Reproduce the records below in full and word for word, excluding pictures.

- Opening Delimiter -

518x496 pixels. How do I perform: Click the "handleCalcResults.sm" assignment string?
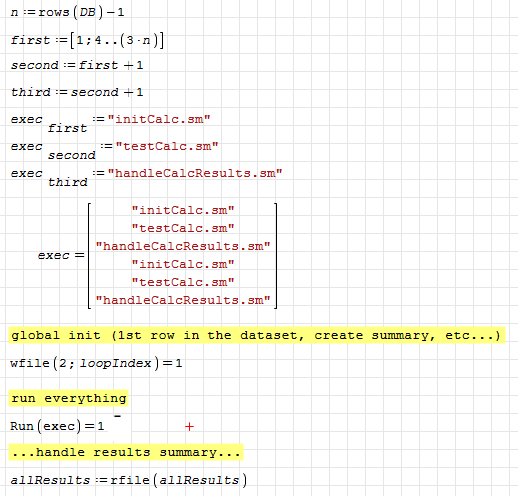tap(195, 173)
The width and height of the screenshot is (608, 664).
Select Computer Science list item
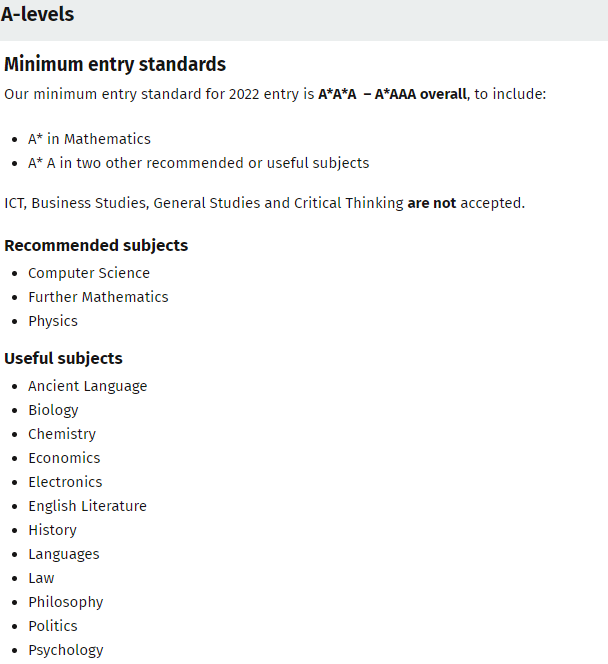[x=89, y=273]
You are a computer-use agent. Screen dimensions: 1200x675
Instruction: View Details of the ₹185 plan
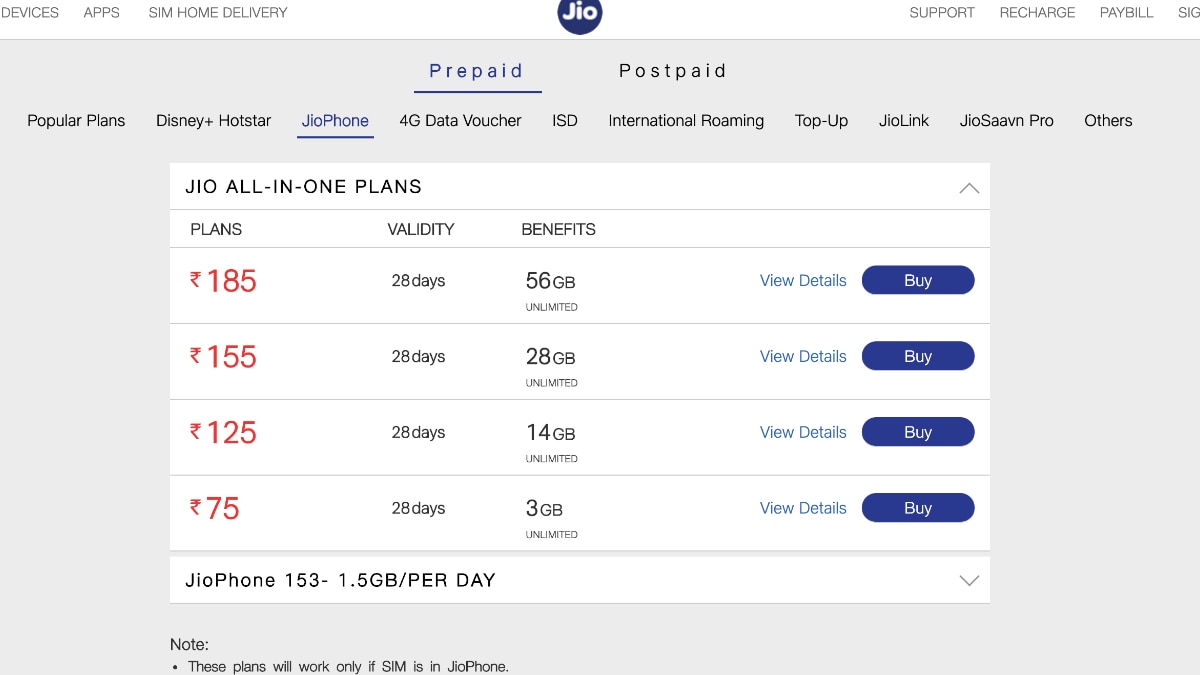coord(803,281)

- Closing Delimiter -

### ANSWER AREA
518x496 pixels. How do I perform: Click the "handleCalcResults.sm" assignment string?
tap(195, 173)
The width and height of the screenshot is (608, 664).
Select Computer Science list item
[x=89, y=273]
You are a computer-use agent. Screen dimensions: 1200x675
Instruction: View Details of the ₹185 plan
coord(803,281)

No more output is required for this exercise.